Multi Select on Case Search is causing Errors for users
Incident Report for CommCare HQ
Postmortem

Overview

On 11/17/22, a standard deploy was released at 02:00 am ET. Included as part of this deploy were code changes related to a new validation to check for maximum cases users can select on a multi-select case list screen . A subset of BHA users first experienced an issue at 8:42 am ET and were presented with an error message while attempting to choose a case from a multi select case list. By 11:46 am ET, our incident response team had resolved the issue, and Web Apps was fully functional.

Summary of the incident

On 11/17/2022, a standard code deploy went out to CommCare’s production environment, which contained code changes that prevented some users from choosing a case within a multi select case list.

At 10:02 am ET, a ticket was opened by the Dimagi BHA project team alerting support to several errors in the error log.

At 10:42 am ET, a Priority 1 incident was declared and an emergency response team was assembled to address the issue. Based on the timing of the deploy and the fact that deploy included a code change related to multi select, the team had a strong hypothesis that the deploy had introduced the issue.

At 10:52 am ET, the developer who had created the change confirmed the origin of the issue and that the code needed to be removed.  A response team then began work to reverse the change that introduced the issue and re-deploy the system.

At 11:34 am ET, the reversion of the problematic change was deployed. Our error monitoring tool confirmed that the errors had stopped, and we asked users to confirm functionality.

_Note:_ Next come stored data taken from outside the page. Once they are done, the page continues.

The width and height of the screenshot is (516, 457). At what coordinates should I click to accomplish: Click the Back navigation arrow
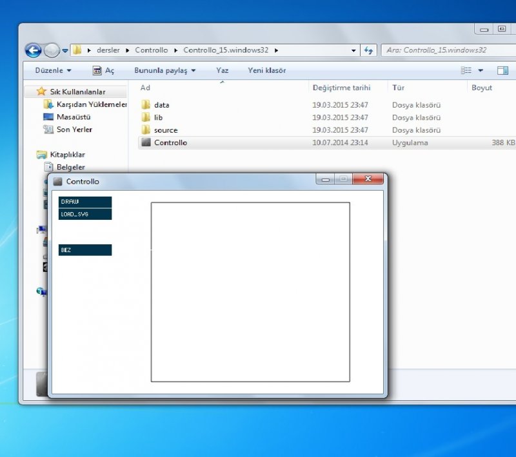[x=33, y=50]
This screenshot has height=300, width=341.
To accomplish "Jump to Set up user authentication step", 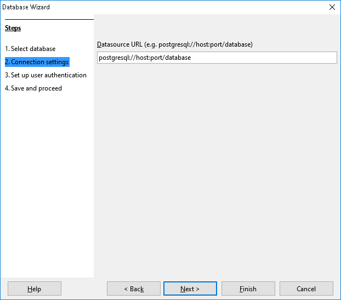I will (46, 75).
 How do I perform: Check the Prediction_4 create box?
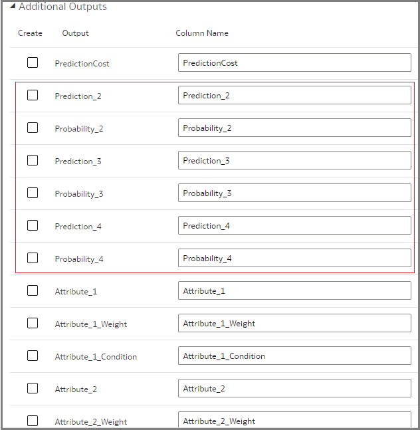click(x=33, y=225)
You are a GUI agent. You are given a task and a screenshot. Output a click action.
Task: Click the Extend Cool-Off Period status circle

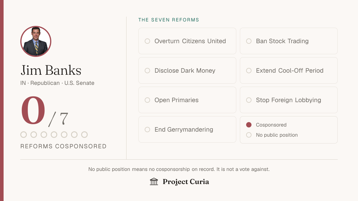(249, 71)
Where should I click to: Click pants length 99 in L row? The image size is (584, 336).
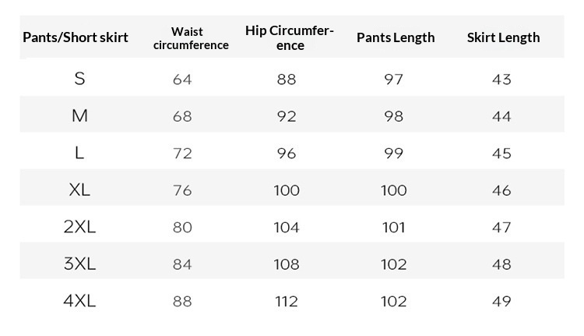pos(394,154)
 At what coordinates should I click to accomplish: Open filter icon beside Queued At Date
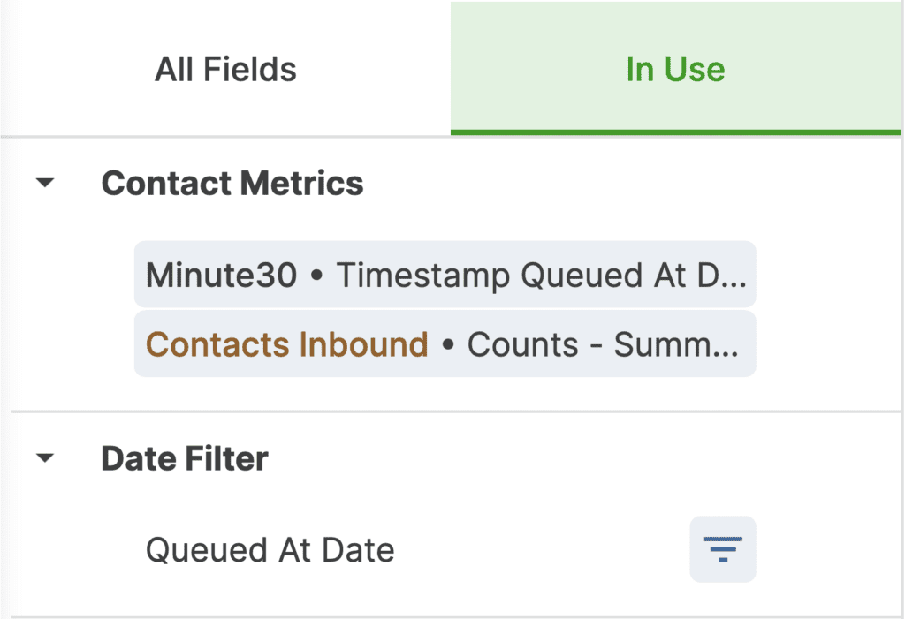pyautogui.click(x=723, y=548)
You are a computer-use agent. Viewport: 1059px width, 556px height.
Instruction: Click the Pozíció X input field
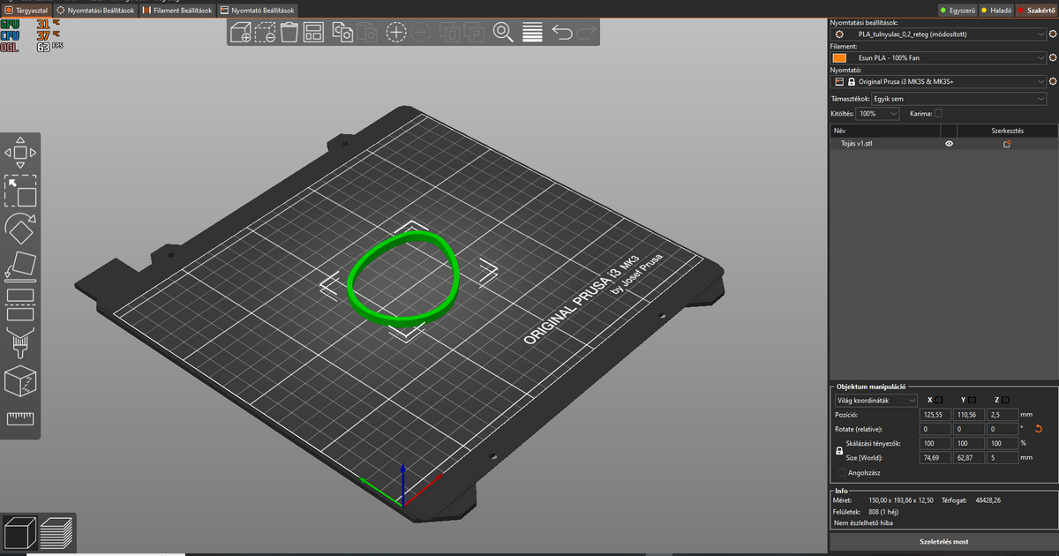[x=935, y=414]
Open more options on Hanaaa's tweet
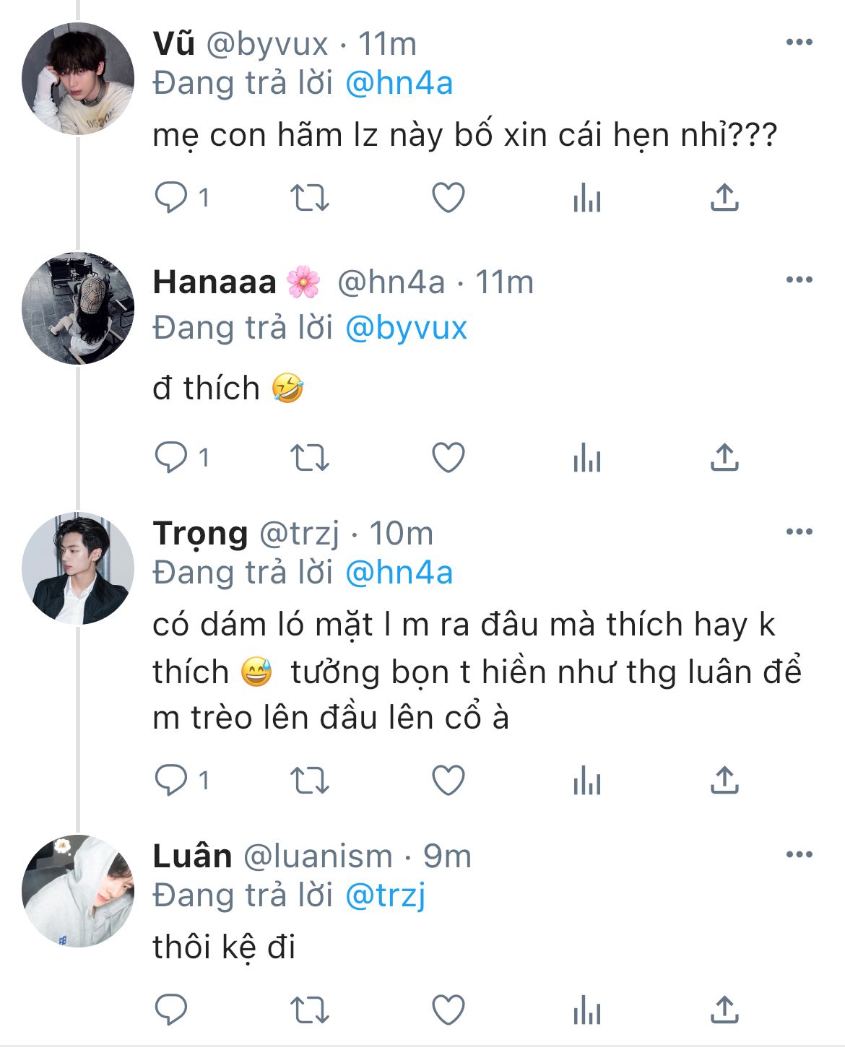This screenshot has width=845, height=1050. [x=799, y=280]
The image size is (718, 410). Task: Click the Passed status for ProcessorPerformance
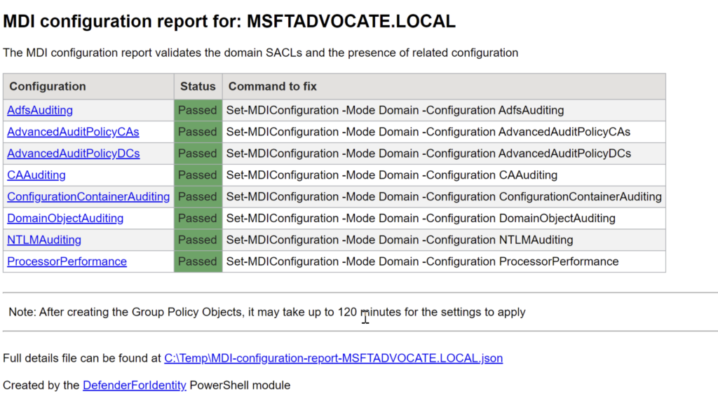point(198,261)
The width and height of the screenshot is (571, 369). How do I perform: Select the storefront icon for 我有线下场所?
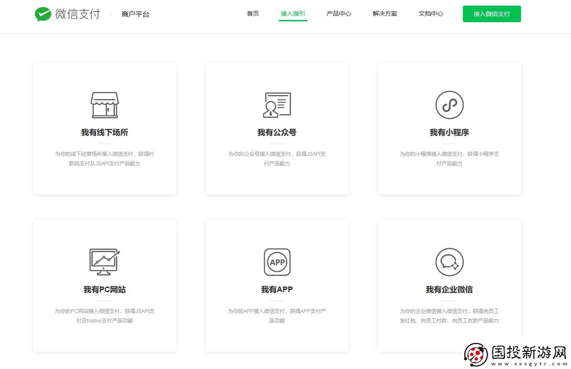coord(104,105)
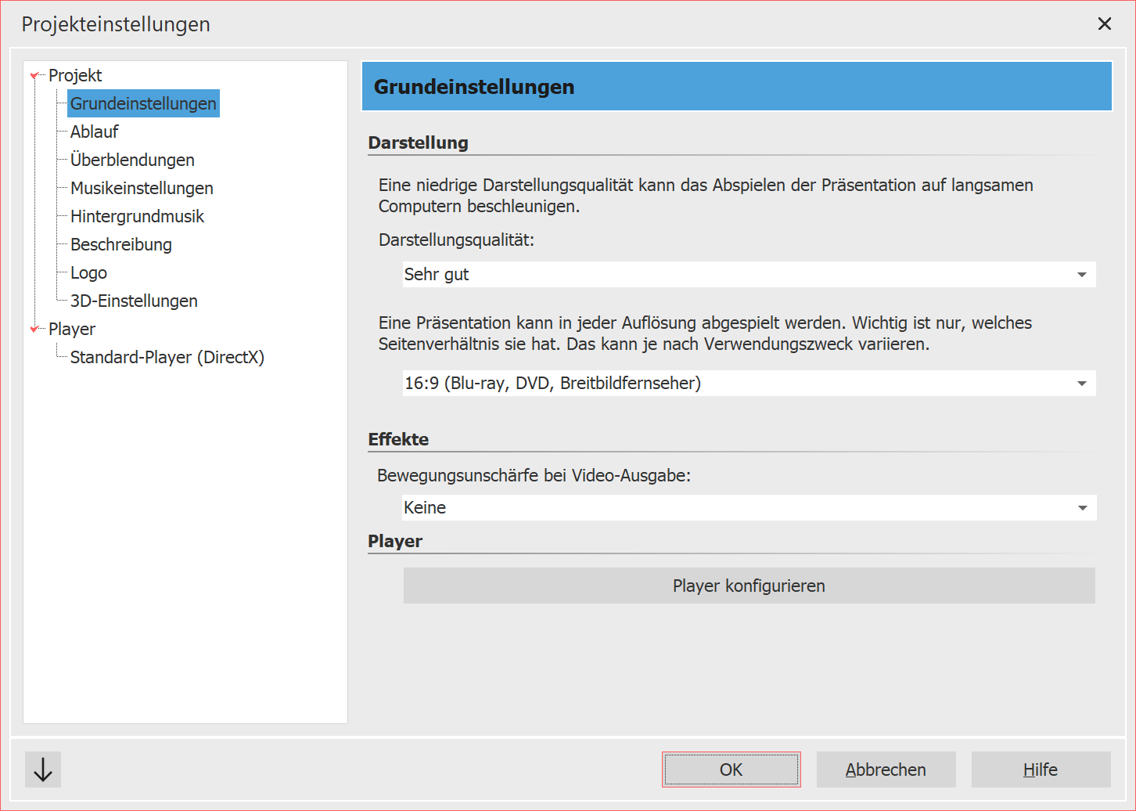Open the Hintergrundmusik settings
Viewport: 1136px width, 811px height.
(x=137, y=216)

By 11:46 am ET, the BHA delivery team had heard back from the users and were able to confirm that they were no longer experiencing the issue. 

Our Next Steps

The errors the users saw were due to functionality related to constraining the total number of cases a user can select from a multi select case list. Thursday morning's deploy introduced changes which modified the code in a way that broke the selection for some users who had previously used multi-select case lists.

We have protection against these types of issues (changes to the serialization schema) when updating model definitions, but in this case it was a single attribute's value that changed, which was not caught.

Going forward, the engineering team will incorporate awareness of this type of risk into code review. The engineering team is also exploring a method to reduce the number of errors reported  so that the issue will no longer be blocking 

We understand that our users expect a positive user experience, and we are sorry for the inconvenience this has caused. Thank you for your patience and support. Please reach out to support@dimagi.com if you have further questions about the incident.

Posted Nov 21, 2022 - 19:07 UTC

Resolved
Dear Users, the response team has confirmed that we are no longer experiencing the errors with Multi Select and the fix has resolved the issue. We thank you for your patience during this event which affected a subset of our users. We again apologize for any inconvenience.
Posted Nov 17, 2022 - 16:51 UTC
Monitoring
Dear users, Multi Select on Case Search is causing errors for users in CommCare Web Apps for a subset of users. The response team has applied a fix to resolve the issue and users should no longer be experiencing errors. We are monitoring for errors. We apologize for the inconvenience.
Posted Nov 17, 2022 - 16:37 UTC
Update
Dear users, Multi Select on Case Search is causing errors for users in CommCare Web Apps for a subset of users. The response team is applying a fix to resolve the issue which may cause ~1 minute of disruption. We apologize for the inconvenience.
Posted Nov 17, 2022 - 16:28 UTC
Identified
Dear Users, this issues is only affecting Multi Select for Case Search for users in CommCare Webapps for a subset of users. the response team has determined a fix and are working on releasing the fix. We will update the status after the fix has been applied. We apologize for the inconvenience.
Posted Nov 17, 2022 - 16:19 UTC
Investigating
Dear Users, Multi Select on Case Search is causing Errors for users in CommCare Webapps for a subset of users. We have a response team investigating the issue with the highest priority. We apologize for the inconvenience.
Posted Nov 17, 2022 - 16:04 UTC
This incident affected: www.commcarehq.org (Web Apps).